Wael Soliman, et al. described 12 patterns in patients with infectious keratitis of bacterial and fungal etiology, of which 11 were present in both etiologies16. In the present study, a case of viral etiology was included, and hyperreflective and hyporeflective patterns were reported descriptively, looking for differences that would allow us to diagnose the type of keratitis, coinciding with that reported by Soliman regarding epithelial and stromal hyperreflectivity in the affected area. Regarding fungal etiology, a hyperreflective lesion attached to the corneal endothelium was observed in our study, but we did not observe the full thickness stromal cystic spaces, possibly due to the different time of evolution and the degree of corneal necrosis (Table 1).
Soliman, et al. | Aguilar, et al. |
---|---|
Hyperreflective stromal lesion | Reported as stromal hyperreflectivity observed in the three etiologies |
Epithelial defect | Described as loss of corneal epithelial demarcation in the three etiologies |
Stromal edema | Not reported |
Hyperreflective material underneath the epithelial defect or the hyperreflective stromal lesion | Specified as subepithelial homogeneous hyperreflectivity observed in the three etiologies |
Hyperreflective lesion adhered to the corneal endothelium | A hyperreflective endothelial lesion was observed (fungal etiology) |
Small stromal cystic spaces | Subepithelial hyporeflectivity in both bacterial and fungal etiology |
Full thickness stromal cystic spaces | Not observed in our cases |
Localized stromal thinning with epithelial defect | Observed in bacterial and viral etiologies |
Loss of all corneal layers, except Descemet's membrane | Not observed in our cases |
Hyperreflective stromal lesion with intact epithelium without stromal thinning | Observed in bacterial etiology with subepithelial and superficial stromal involvement |
Hyperreflective stromal lesion with intact epithelium and localized stromal thinning | Observed in bacterial etiology with stromal involvement and in fungal etiology |
Diffuse stromal thinning with epithelial defect | Observed in bacterial and viral etiology |
Abbouda, et al. used time-domain OCT for the follow-up of two patients with fungal keratitis treated by crosslinking and penetrating keratoplasty. As in our study, they described increased reflectivity in the anterior stroma in the area of the lesion, in addition to hyporeflective cysts due to tissue necrosis17.
Takezawa, et al. reported a retrocorneal plaque in patients with infectious keratitis of bacterial etiology, fungal and herpetic keratouveitis18. In four patients with fungal etiology in our study, we observed this type of retrocorneal findings like those reported by Takezawa (Fig. 5).
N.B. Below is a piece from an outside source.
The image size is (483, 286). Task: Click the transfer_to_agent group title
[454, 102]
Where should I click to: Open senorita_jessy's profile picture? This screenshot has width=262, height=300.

The patterns that may be useful to differentiate bacterial from fungal keratitis lie mainly in the preservation of the corneal anatomy of the unaffected areas and the ability to visualize deep structures underneath the lesion in bacterial ulcers. On the contrary, fungal ulcers show a greater involvement of the stromal anatomy, with more intense hyperreflective patterns that make difficult to differentiate deep and adjacent structures.
The loss of differentiation between affected and healthy tissue is more evident in fungal keratitis, making difficult to differentiate the corneal structures. This correlates with the destruction of both epithelial and stromal tissue caused by the necrosis and degree of inflammation generated by this type of infection.
Viral keratitis allowed to easily differentiate by OCT the affected tissue from the healthy one, possibly due to the delimitation of the virus and the localized inflammatory response of the cases studied.
Conclusions
We conclude the existence of corneal patterns that help us to differentiate the etiology in patients with infectious keratitis by spectral-domain OCT.
Its usefulness to determine the characteristics of the lesion and to evaluate the degree of involvement of the different corneal structures is emphasized, contributing to the decision-making in the medical and surgical treatment of the patients.